Sunday, September 5, 2010

Windows 64-bit Rootkits

Sans kindly provided three URLs on Rootkits in-the wild that use the MBR to do their dastardly deed. It doesn't end there. For the first time, Microsoft Windows 64-bit which heretofore was not vulnerable is now vulnerable (2010-08-30). Here are the URLs (I shortened them using TinyURL in preview mode so you can see where you are going):

The last URL gave the impression that nothing can be done. To me that is unethical. If you have BIOS protection for the MBR, something can be done. To go into the BIOS on AMD machines, repeatedly tap the Del button right after power-up but before the boot starts. For Intel powered machines, you use the F2 function key button. Turning off the BIOS splash screen helps since then you can see when you need to do it. Once you get into the BIOS, you can usually find the MBR protection in the Advanced menu if it is an available option. I have saw too much falderal about this making changes to the disk itself. It doesn't alter your disks. It just makes it impossible to write to the MBR for the hard disks you can boot from. It is the BIOS itself that prevents it from happening, not the disks. There are three cases where you will probably need to turn off the MBR write protection but only for a very short time span.

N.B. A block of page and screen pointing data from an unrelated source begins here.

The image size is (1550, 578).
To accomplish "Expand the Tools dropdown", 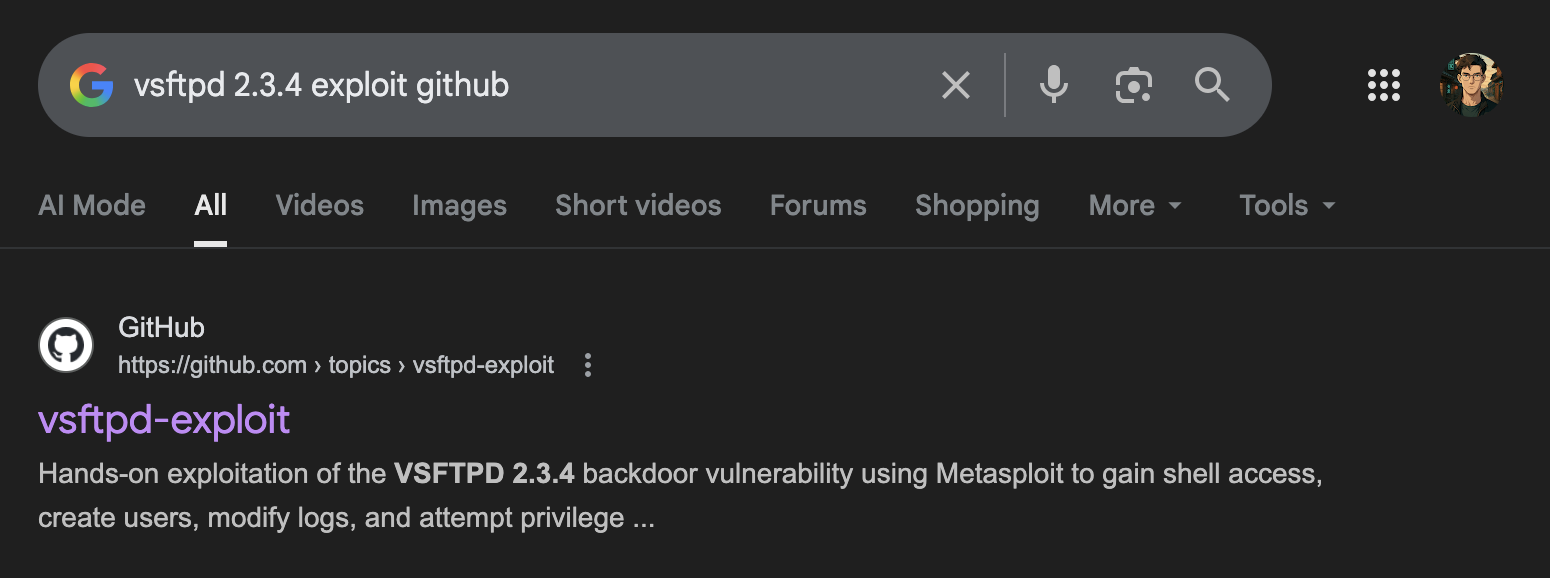I will pyautogui.click(x=1287, y=205).
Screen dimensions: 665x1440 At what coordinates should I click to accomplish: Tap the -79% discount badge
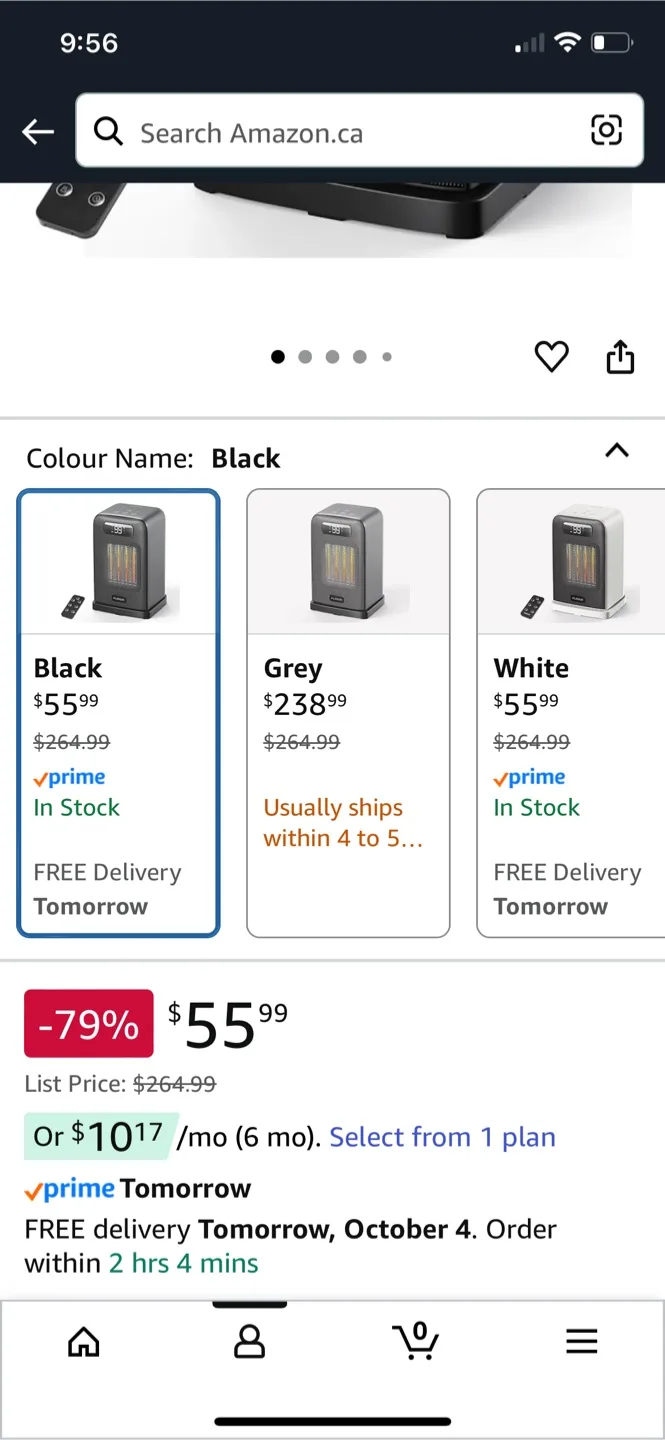88,1023
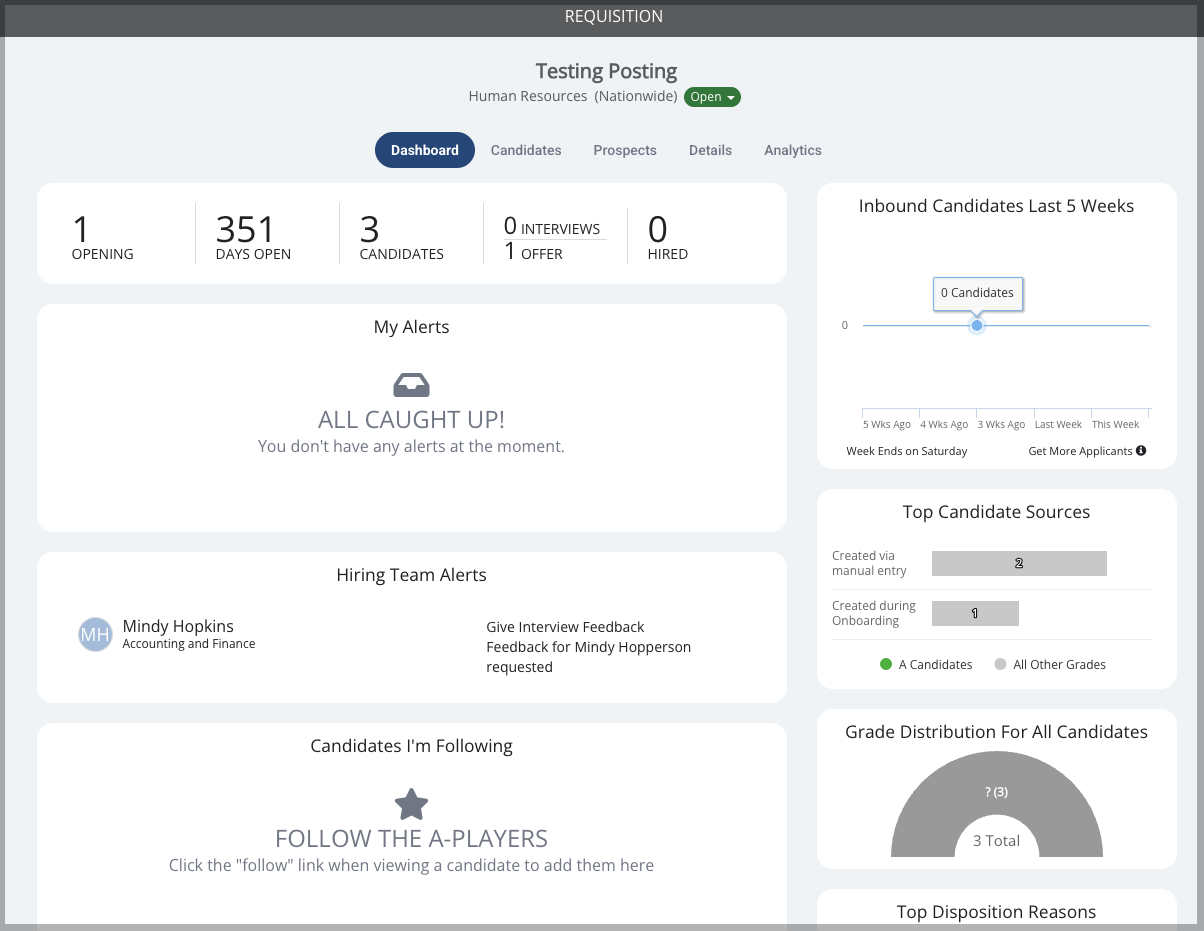Click the inbox tray icon in My Alerts
This screenshot has width=1204, height=931.
412,385
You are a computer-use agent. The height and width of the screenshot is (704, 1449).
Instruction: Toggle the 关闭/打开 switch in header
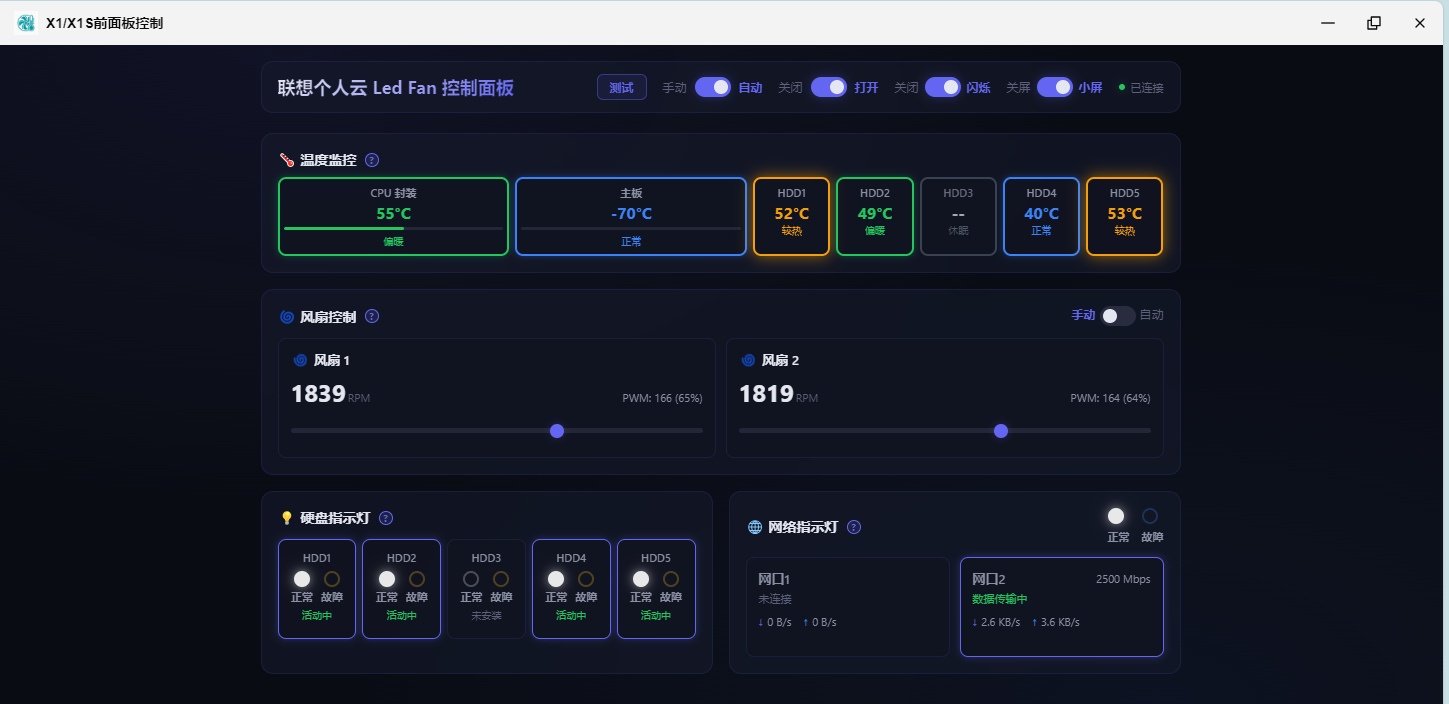(829, 87)
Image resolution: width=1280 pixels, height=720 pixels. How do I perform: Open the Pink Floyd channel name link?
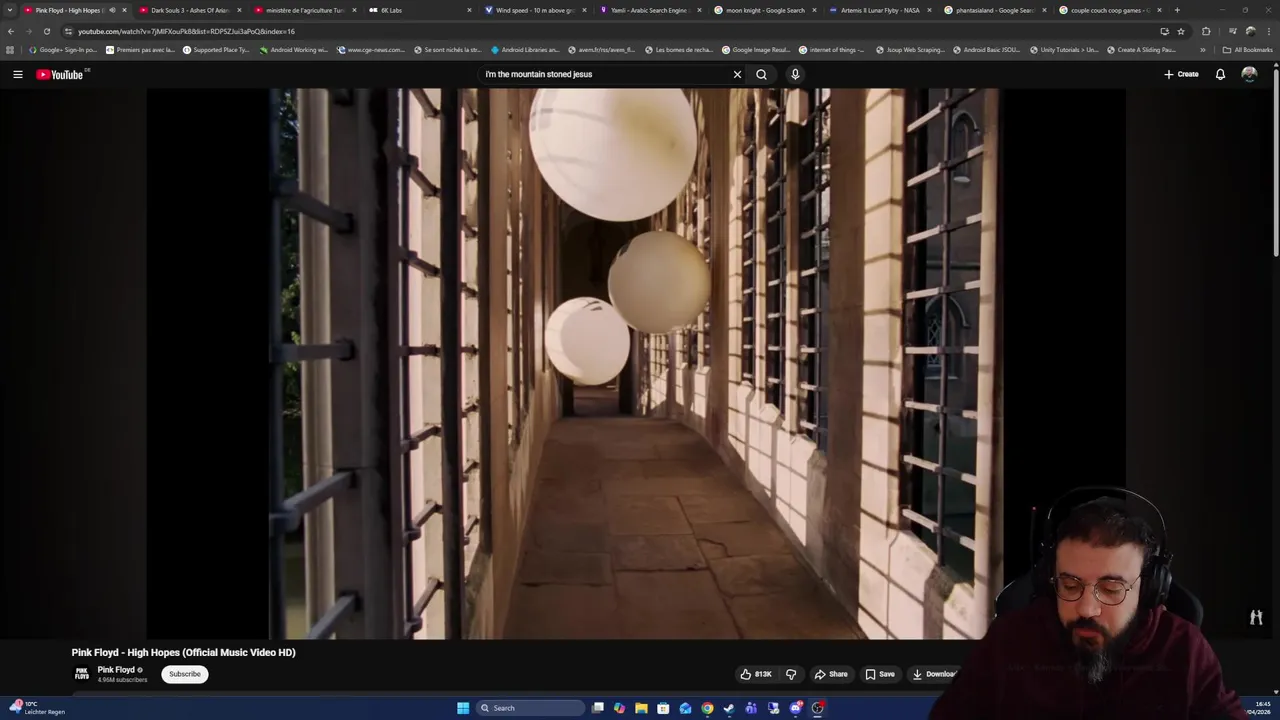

1. When installing an additional OS (adding Linux to Windows for example)
2. When upgrading an existing OS.
3. When upgrading the BIOS.

After you have made your changes, if you have turned the MBR write protection off be sure to turn the MBR write protection back on.  It is very easy to slip up and forget to do it.  If you use a check list, write the turn off and then turn back on into the check list.

There is nothing to prevent hackers (I call them crackers) from shifting to using the PBR (Partition Boot Record) to achieve their aim. Since less than 10% of people that have MBR protection in the BIOS will ever turn the protection on and at least 1/3 of the BIOS don't even have the feature why would the hackers even bother to use the PBR? It is also not a sure deal that use of the PBR would always work properly since the PBR is meant to be a backup in case of MBR problems. Security never comes via one magic bullet. It is built on layers of protection. Hopefully you have more than one layer for each attack vector. This provides redundancy in case one of the layers fails. So if you have MBR protection as an option in your BIOS, by all means, turn it on. It is better than doing nothing and hoping for the best if this option is available to you. But don't depend on it to completely protect you.  Shifting to using Linux or a Macintosh is yet another security latyer (but not a security magic bullet) that can be used to protect yourself.  The problem is, too many Linux and Macintosh owners do see their OS as a magic bullet.  That is why I see strange things like ${HOME}/bin  and "." (the current directory / folder) first in the PATH on at least one version of Linux.  I want this order gone ASAP.  If you must have ${HOME}/bin and "." in the PATH, add them at the end with "." at the very end.  I don't even have "." at all in my PATH.  Does that tell you something?  Prepending a "./" to the binary or shell script in the current folder is not that big of a problem.  I have been doing it for 30+ years now.  That means I was doing it with Unix long before Linux was even a gleam in Linus Torvalds eyes.